### About this task
Leaving out all pictures, write out word for word the lines from the one containing "Screen dimensions: 609x430" to the end of the data below.

### Material supplied
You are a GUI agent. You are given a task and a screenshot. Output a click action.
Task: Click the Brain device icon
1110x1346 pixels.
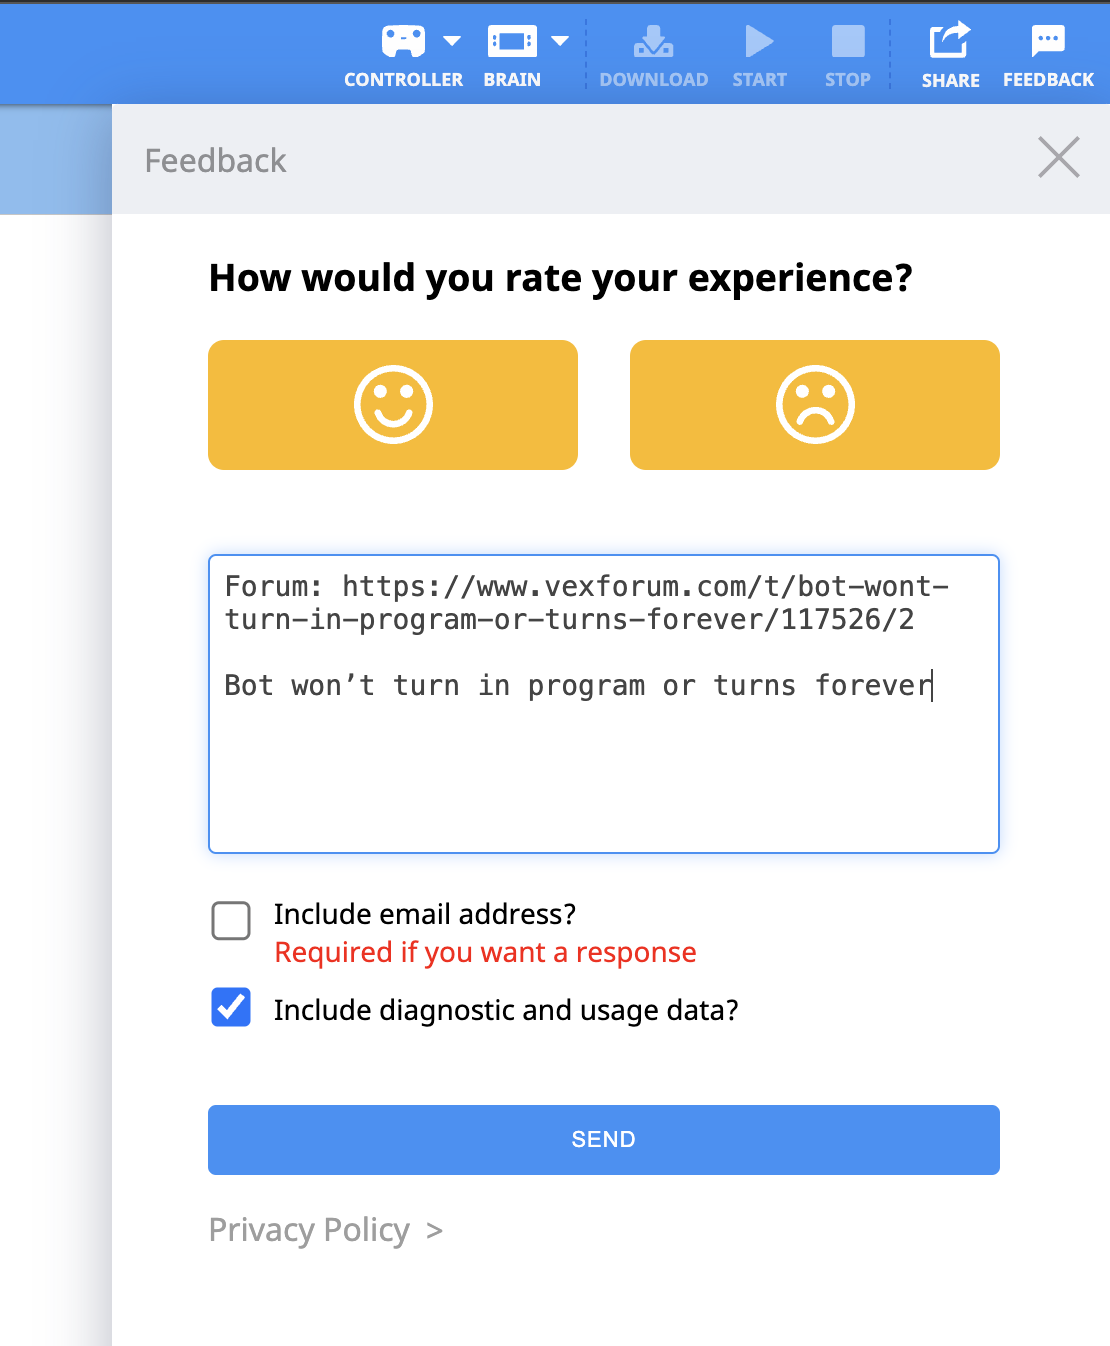(x=512, y=41)
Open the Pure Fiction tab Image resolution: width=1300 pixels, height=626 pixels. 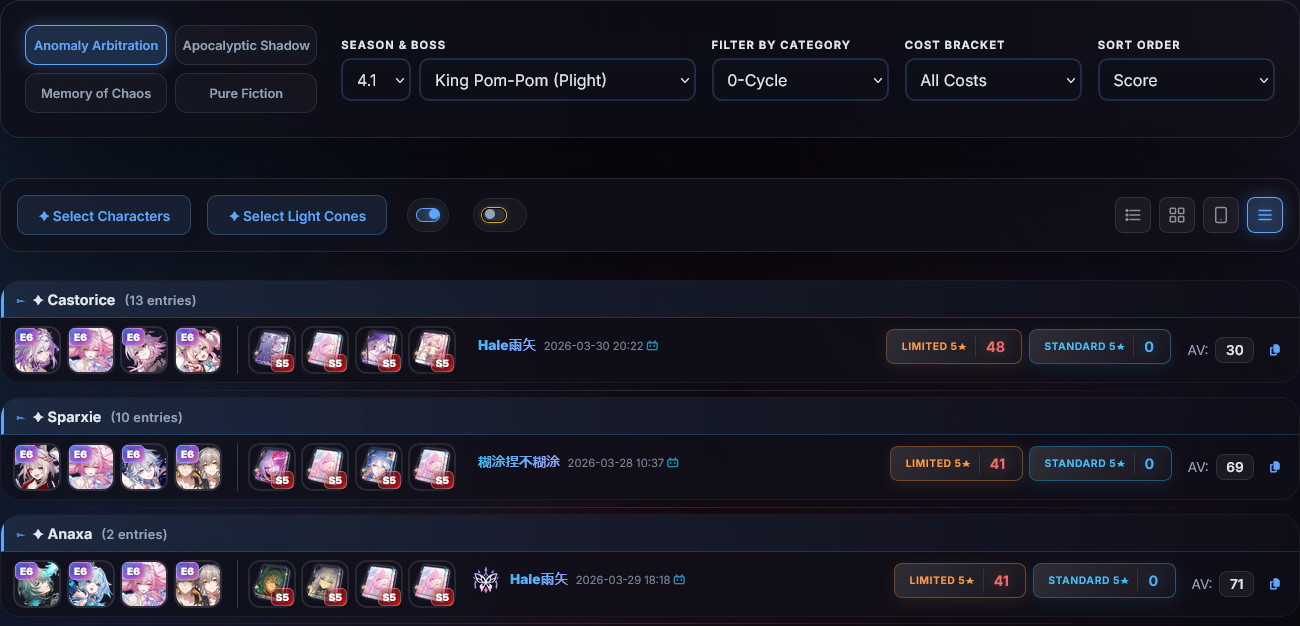[246, 93]
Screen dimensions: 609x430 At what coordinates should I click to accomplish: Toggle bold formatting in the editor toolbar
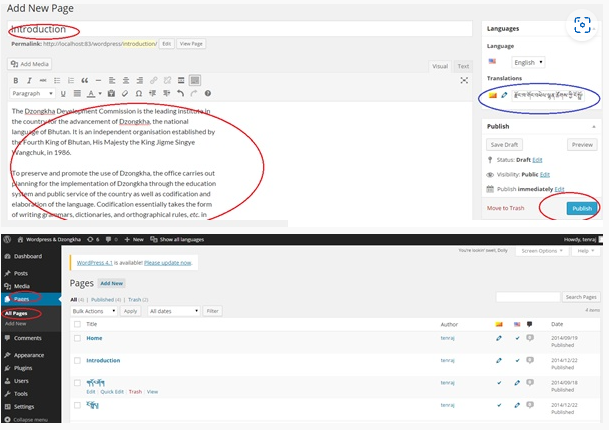coord(16,80)
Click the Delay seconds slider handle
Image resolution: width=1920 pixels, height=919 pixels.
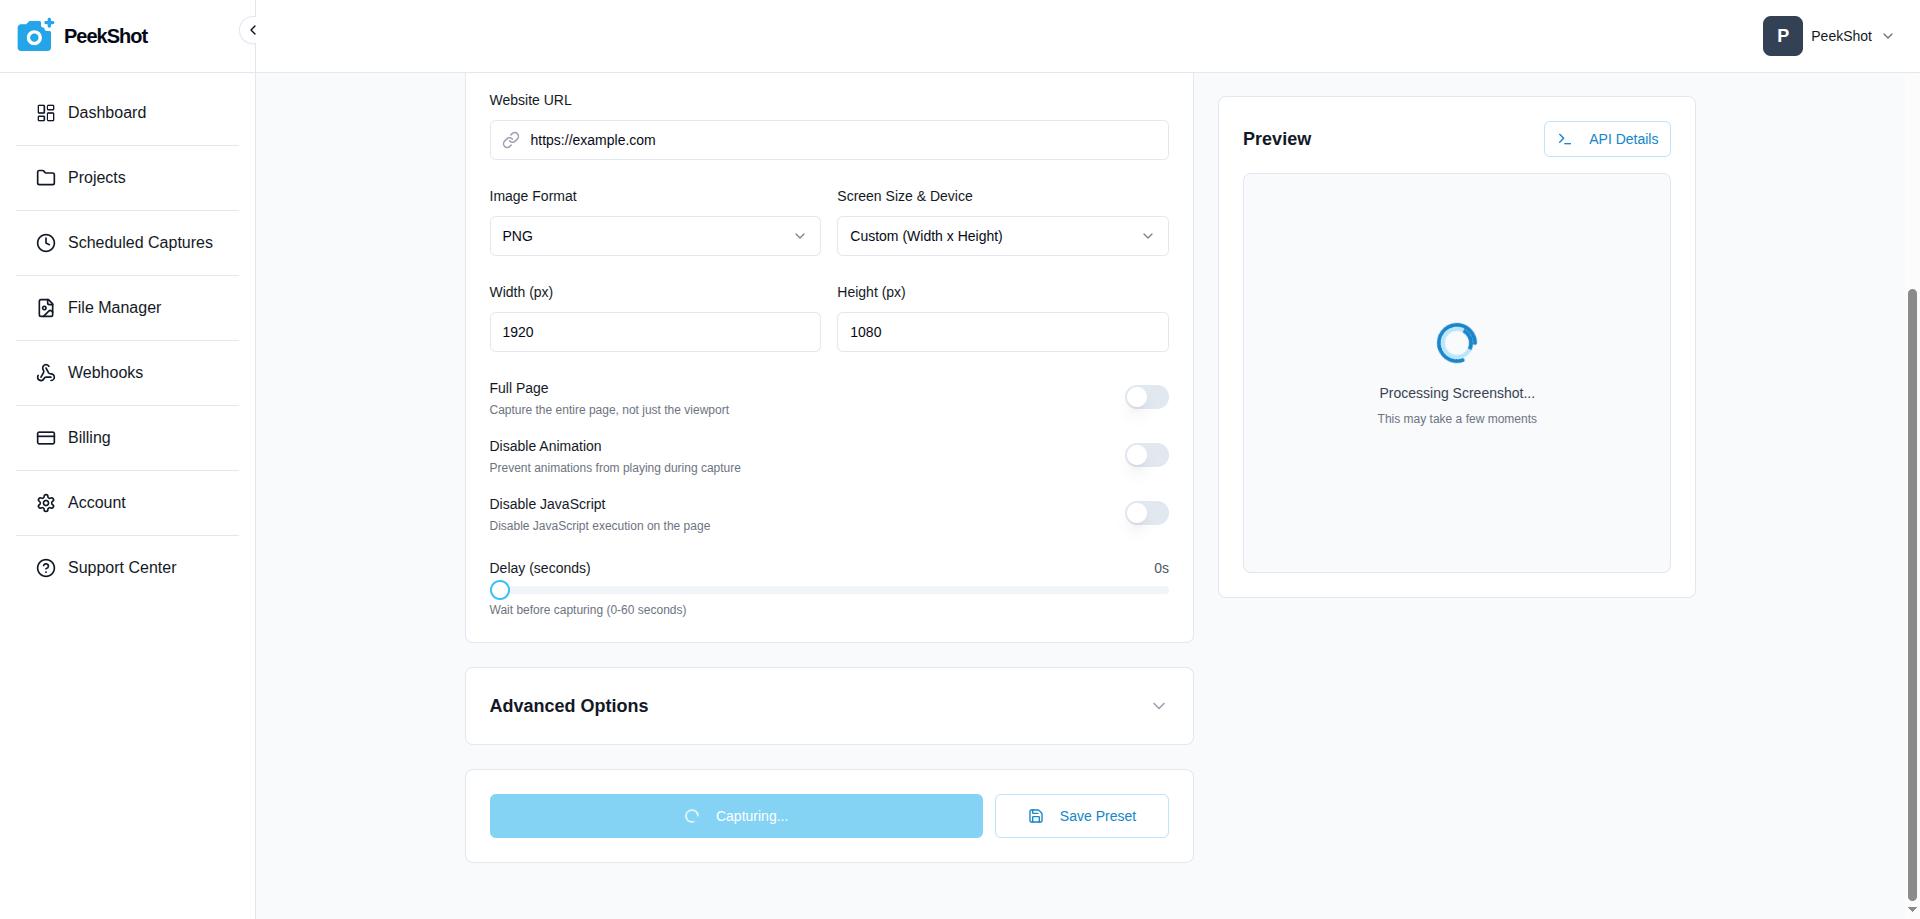tap(500, 590)
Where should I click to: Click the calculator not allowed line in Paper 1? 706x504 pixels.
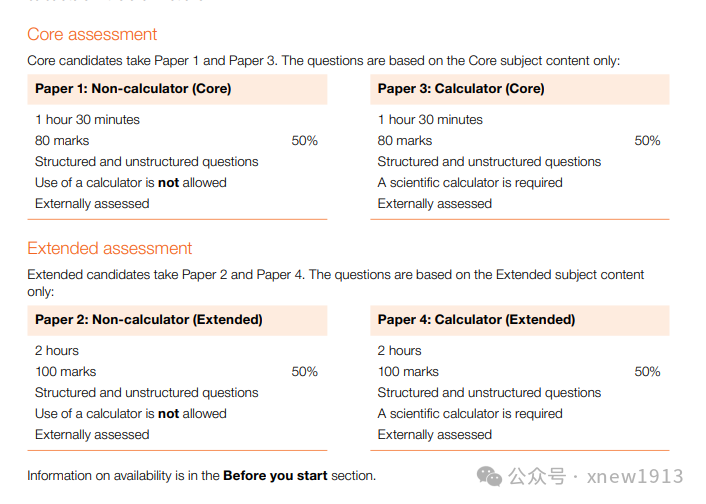point(131,183)
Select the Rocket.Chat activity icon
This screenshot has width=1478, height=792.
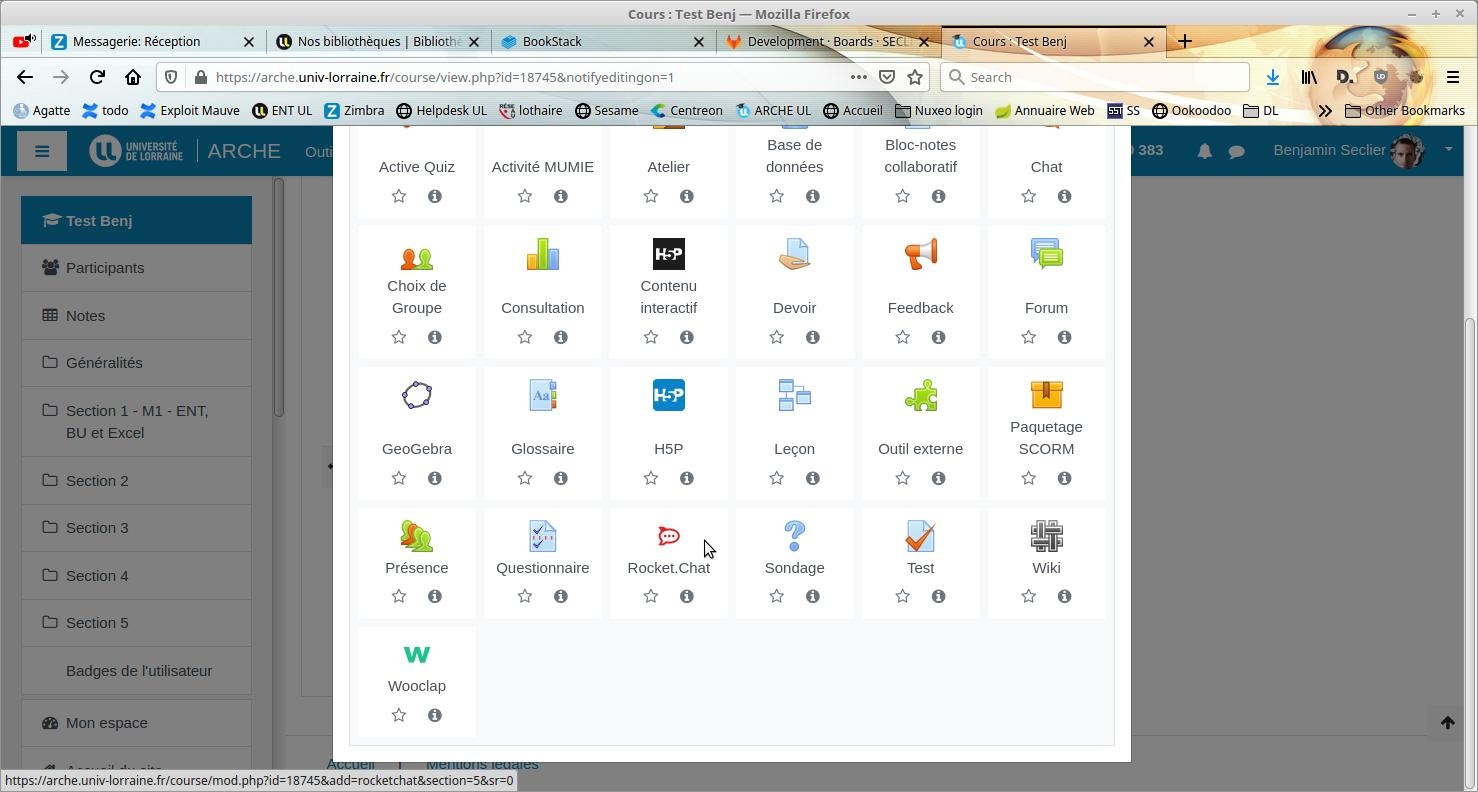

### Exercise result
Screen dimensions: 609x430 At what coordinates should I click to accomplish: Toggle bold formatting in the editor toolbar
coord(16,80)
Click the Delay seconds slider handle
Image resolution: width=1920 pixels, height=919 pixels.
tap(500, 590)
Where should I click to: Click the calculator not allowed line in Paper 1? 706x504 pixels.
point(131,183)
Select the Rocket.Chat activity icon
This screenshot has width=1478, height=792.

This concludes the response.